Every place has a different feeling and an incredibly varied clientele. My favorite cafes are the no-frills, florescent-lit bars where men stop to smoke and nibble on medialunas (croissants) or fried cow brain. Although, when I stop in here, I take an inconspicuous place in the corner and hide behind a newspaper — I’m usually the only woman, furthermore blonde, to take a seat.
Cafe culture is such a simple concept, but amazes me. Coffee is a luxury item, a nonessential, yet cafes here are always busy. Even my coffee shop back home felt little or no pinch after the recession. Aside from something warm to sip on, cafes are microcosms of their community and a temporary, unspoken agreement that we’re all on the same level — tired, contemplative, or just needing a pause.

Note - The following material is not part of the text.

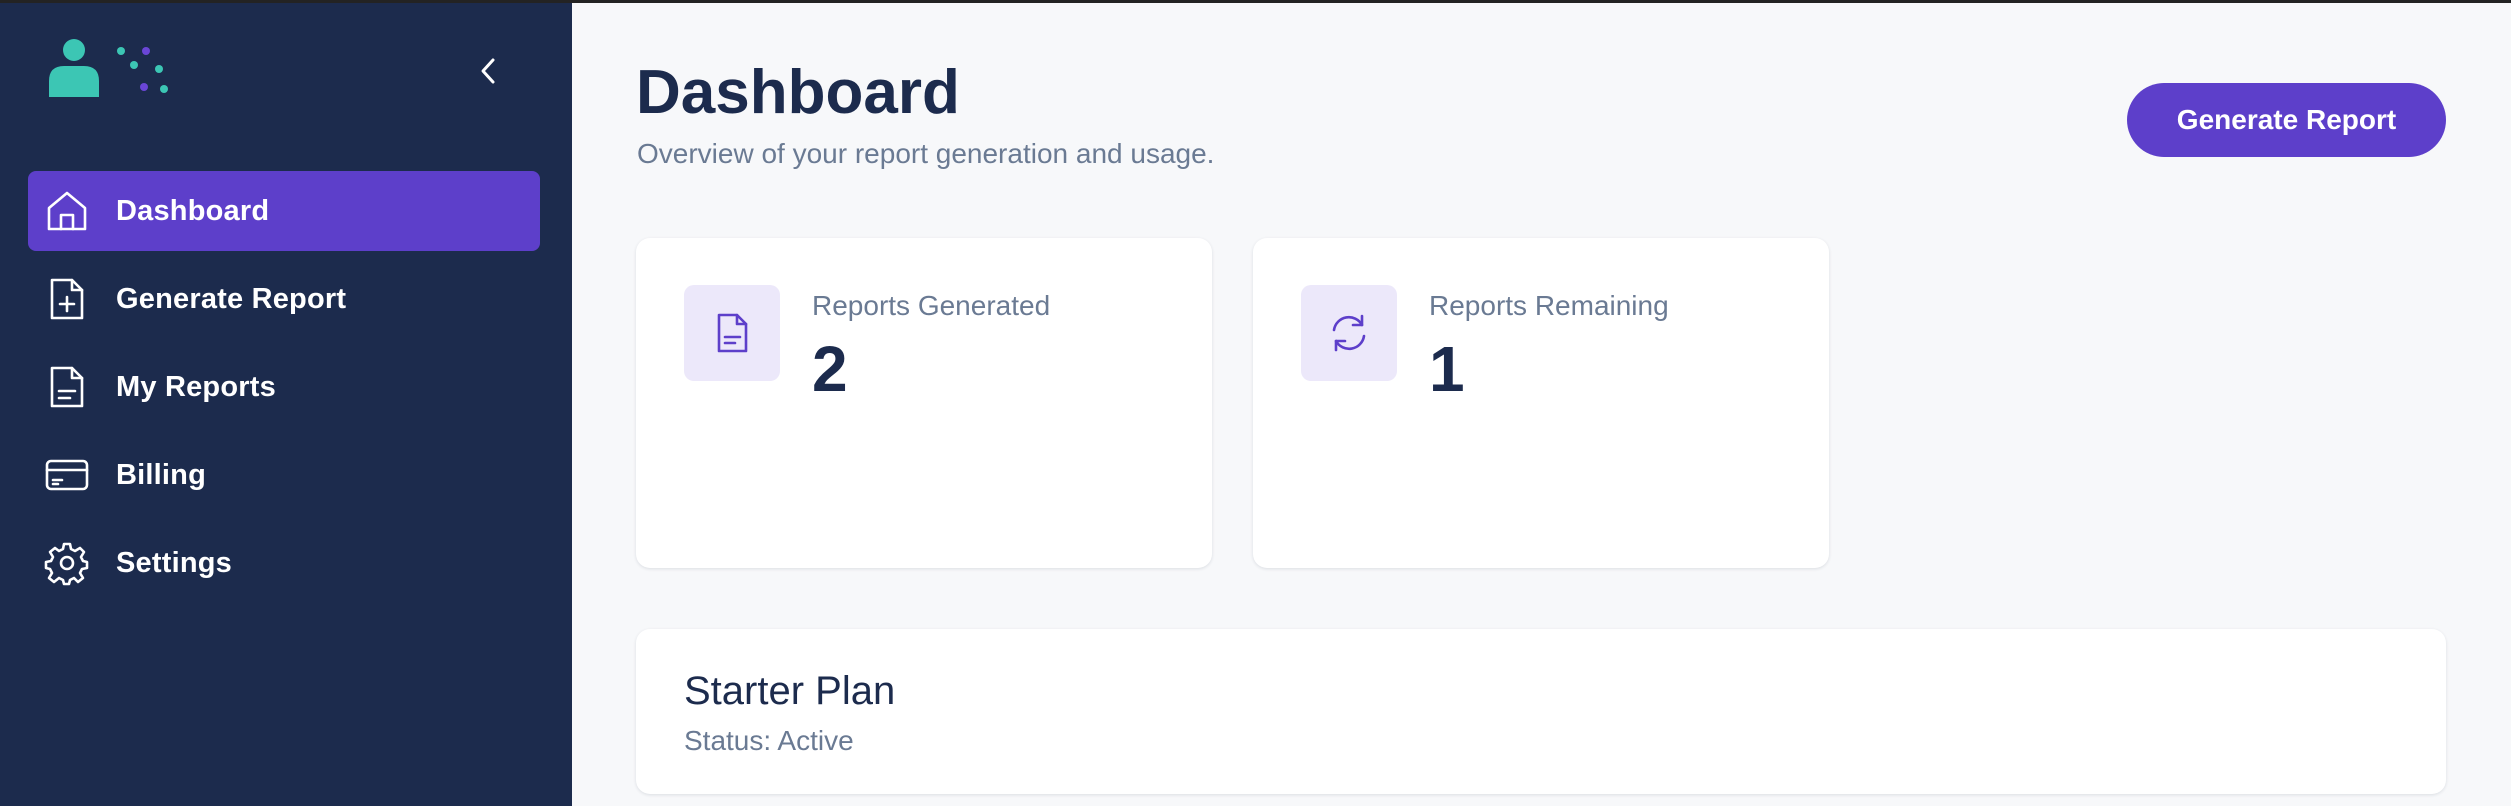 This screenshot has width=2511, height=806. What do you see at coordinates (67, 475) in the screenshot?
I see `credit-card-icon` at bounding box center [67, 475].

While it may seem depressing that I spend quite a bit of time in my own company, I truly couldn’t be more thrilled. My days are full of activity, full of sensations, and full of speaking. Sometimes I just need to turn it off and check in with myself.
Here I am, alone with my cafe con leche, yet surrounded by porteños of all kinds, and I couldn’t be more content. I’m accompanied by a table of businessmen gesturing over their espresso. Six women chatting wildly and hovering over a few plates of dessert. An older man with the day’s newsprint unfolded in his face.
There’s not a thing more I could ask for — I know I have myself and my own force to make things happen.
Although, I wouldn’t mind asking Adrian for a plate of tostados.